What you need to do: Produce as output only the lines below starting at the line with "The height and width of the screenshot is (349, 620)." and continuing through the line with "Open the news", each one exactly as written.

Supplied data:

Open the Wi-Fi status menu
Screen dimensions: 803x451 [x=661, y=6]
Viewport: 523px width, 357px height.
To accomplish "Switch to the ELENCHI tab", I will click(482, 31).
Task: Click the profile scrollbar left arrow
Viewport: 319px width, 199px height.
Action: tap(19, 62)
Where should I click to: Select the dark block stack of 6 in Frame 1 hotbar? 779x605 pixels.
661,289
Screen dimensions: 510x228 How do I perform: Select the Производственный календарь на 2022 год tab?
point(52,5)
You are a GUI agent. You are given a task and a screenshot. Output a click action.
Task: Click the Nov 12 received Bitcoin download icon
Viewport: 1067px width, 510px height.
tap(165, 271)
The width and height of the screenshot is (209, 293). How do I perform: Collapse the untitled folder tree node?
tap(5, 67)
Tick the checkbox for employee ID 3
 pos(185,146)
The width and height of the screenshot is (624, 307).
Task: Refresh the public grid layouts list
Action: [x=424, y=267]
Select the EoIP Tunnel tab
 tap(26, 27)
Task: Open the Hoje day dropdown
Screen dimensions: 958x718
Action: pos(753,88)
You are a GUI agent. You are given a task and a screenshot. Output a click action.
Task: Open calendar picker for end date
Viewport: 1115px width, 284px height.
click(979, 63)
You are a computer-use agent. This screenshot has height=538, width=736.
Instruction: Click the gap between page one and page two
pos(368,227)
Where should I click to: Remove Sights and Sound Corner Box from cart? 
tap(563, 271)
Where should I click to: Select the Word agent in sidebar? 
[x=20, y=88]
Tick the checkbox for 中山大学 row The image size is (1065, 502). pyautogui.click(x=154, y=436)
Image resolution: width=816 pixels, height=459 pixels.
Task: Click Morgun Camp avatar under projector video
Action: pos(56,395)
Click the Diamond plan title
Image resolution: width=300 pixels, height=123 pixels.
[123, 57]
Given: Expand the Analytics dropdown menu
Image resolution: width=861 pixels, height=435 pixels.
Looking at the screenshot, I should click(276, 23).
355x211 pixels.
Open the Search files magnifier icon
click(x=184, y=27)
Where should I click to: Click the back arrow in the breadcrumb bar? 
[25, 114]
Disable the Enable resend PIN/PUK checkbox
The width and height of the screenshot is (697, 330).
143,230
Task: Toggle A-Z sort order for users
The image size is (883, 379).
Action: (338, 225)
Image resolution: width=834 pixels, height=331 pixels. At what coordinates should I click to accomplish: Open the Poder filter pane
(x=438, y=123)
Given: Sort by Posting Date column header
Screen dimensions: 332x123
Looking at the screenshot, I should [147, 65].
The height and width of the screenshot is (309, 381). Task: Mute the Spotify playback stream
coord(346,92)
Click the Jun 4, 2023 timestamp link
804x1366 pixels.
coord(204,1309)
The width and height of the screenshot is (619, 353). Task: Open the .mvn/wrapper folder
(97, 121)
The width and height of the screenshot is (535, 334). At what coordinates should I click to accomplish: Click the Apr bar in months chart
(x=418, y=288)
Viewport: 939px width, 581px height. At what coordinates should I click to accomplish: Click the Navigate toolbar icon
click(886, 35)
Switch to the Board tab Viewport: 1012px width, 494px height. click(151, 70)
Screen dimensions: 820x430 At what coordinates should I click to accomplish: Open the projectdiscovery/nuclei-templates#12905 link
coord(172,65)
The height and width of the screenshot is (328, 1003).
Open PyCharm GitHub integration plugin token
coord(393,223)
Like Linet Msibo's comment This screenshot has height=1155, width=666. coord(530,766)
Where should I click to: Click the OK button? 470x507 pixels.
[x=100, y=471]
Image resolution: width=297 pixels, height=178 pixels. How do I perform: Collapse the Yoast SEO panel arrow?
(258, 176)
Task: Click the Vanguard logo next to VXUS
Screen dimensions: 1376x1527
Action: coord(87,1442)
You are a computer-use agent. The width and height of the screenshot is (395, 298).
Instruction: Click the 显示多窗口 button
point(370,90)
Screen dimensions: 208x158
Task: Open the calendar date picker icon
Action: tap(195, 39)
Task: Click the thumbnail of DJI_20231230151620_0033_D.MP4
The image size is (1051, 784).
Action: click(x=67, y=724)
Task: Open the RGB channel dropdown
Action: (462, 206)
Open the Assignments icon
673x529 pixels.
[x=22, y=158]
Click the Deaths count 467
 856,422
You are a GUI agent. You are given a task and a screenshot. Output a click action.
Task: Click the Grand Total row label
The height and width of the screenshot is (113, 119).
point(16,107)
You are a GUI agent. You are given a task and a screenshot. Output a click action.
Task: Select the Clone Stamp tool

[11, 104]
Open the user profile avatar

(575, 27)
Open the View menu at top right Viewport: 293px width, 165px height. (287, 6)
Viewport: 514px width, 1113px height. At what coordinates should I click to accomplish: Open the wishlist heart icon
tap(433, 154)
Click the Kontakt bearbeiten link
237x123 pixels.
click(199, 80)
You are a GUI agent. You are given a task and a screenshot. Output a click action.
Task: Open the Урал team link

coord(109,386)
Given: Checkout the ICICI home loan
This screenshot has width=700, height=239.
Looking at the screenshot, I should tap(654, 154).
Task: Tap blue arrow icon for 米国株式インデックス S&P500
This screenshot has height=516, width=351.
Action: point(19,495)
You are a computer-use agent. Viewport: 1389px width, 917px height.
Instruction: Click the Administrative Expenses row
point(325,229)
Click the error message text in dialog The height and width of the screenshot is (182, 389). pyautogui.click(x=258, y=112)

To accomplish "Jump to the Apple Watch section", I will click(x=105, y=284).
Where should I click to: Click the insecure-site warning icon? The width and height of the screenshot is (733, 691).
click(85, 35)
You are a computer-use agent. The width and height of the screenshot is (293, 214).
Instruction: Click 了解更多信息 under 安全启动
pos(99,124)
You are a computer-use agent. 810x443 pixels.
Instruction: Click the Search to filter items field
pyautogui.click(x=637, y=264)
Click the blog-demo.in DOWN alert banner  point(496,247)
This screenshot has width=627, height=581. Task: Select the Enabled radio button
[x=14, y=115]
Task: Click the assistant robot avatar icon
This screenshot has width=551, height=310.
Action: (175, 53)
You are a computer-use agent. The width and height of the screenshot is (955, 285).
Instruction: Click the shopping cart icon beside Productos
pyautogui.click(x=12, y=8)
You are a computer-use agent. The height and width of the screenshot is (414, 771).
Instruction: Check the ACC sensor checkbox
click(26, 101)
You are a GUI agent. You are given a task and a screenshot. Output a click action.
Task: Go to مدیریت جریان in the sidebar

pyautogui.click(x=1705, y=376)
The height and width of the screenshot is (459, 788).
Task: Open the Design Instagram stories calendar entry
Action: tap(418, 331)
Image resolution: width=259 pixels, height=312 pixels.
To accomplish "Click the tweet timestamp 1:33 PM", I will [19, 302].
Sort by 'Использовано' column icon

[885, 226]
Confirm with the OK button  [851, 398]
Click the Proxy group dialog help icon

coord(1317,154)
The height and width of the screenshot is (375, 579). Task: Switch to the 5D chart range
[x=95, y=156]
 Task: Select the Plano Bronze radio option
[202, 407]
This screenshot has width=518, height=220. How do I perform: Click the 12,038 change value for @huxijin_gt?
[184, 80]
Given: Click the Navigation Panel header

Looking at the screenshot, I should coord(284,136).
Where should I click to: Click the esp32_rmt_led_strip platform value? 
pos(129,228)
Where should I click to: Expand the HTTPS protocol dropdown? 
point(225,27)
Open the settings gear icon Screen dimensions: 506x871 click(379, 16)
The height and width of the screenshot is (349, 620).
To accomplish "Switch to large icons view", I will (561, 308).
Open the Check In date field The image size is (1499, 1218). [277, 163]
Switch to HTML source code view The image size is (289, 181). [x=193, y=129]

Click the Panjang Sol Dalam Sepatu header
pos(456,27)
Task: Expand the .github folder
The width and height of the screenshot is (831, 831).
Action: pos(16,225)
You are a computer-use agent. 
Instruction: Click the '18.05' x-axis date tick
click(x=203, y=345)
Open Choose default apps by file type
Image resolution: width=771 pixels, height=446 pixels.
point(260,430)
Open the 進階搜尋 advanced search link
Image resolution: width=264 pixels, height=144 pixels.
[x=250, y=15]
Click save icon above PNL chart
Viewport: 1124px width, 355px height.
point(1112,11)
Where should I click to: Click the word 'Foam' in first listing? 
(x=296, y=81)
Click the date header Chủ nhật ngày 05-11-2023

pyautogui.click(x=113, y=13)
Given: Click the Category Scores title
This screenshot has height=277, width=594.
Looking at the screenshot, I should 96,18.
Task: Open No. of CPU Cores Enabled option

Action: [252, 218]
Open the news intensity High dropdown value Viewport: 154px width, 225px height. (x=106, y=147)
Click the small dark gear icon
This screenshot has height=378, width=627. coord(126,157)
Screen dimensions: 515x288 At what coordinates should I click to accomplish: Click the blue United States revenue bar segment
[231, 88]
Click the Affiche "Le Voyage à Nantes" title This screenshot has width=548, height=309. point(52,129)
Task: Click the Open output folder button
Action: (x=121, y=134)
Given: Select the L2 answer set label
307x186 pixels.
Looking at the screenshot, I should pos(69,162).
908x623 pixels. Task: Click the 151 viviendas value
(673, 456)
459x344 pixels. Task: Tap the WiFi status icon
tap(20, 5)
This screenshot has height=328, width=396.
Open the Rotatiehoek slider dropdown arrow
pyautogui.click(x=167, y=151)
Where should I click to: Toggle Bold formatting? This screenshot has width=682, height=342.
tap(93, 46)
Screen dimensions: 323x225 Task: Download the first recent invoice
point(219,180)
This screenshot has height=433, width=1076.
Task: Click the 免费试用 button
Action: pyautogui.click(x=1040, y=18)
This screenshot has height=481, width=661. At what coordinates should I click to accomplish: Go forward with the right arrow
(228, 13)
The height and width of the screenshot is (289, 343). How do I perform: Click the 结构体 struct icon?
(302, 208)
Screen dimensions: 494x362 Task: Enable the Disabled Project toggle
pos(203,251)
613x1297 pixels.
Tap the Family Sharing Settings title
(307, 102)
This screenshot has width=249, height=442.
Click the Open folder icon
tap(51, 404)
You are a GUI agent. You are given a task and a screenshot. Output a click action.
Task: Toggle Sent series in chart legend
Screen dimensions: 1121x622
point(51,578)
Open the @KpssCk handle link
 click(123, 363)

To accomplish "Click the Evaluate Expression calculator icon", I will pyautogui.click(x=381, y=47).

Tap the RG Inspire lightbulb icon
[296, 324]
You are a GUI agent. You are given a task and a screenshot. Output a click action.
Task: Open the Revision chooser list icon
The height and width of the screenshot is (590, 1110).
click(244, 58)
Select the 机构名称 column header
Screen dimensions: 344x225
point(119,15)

Answer to this exercise:
The height and width of the screenshot is (349, 620).
To accomplish "Switch to large icons view", I will (561, 308).
Open the Check In date field The image size is (1499, 1218). [277, 163]
Switch to HTML source code view The image size is (289, 181). [x=193, y=129]

Click the Panjang Sol Dalam Sepatu header
pos(456,27)
Task: Expand the .github folder
The width and height of the screenshot is (831, 831).
Action: pos(16,225)
You are a computer-use agent. 
Instruction: Click the '18.05' x-axis date tick
click(x=203, y=345)
Open Choose default apps by file type
Image resolution: width=771 pixels, height=446 pixels.
point(260,430)
Open the 進階搜尋 advanced search link
Image resolution: width=264 pixels, height=144 pixels.
[x=250, y=15]
Click save icon above PNL chart
Viewport: 1124px width, 355px height.
point(1112,11)
Where should I click to: Click the word 'Foam' in first listing? 
(x=296, y=81)
Click the date header Chủ nhật ngày 05-11-2023

pyautogui.click(x=113, y=13)
Given: Click the Category Scores title
This screenshot has height=277, width=594.
Looking at the screenshot, I should 96,18.
Task: Open No. of CPU Cores Enabled option

Action: [252, 218]
Open the news intensity High dropdown value Viewport: 154px width, 225px height. (x=106, y=147)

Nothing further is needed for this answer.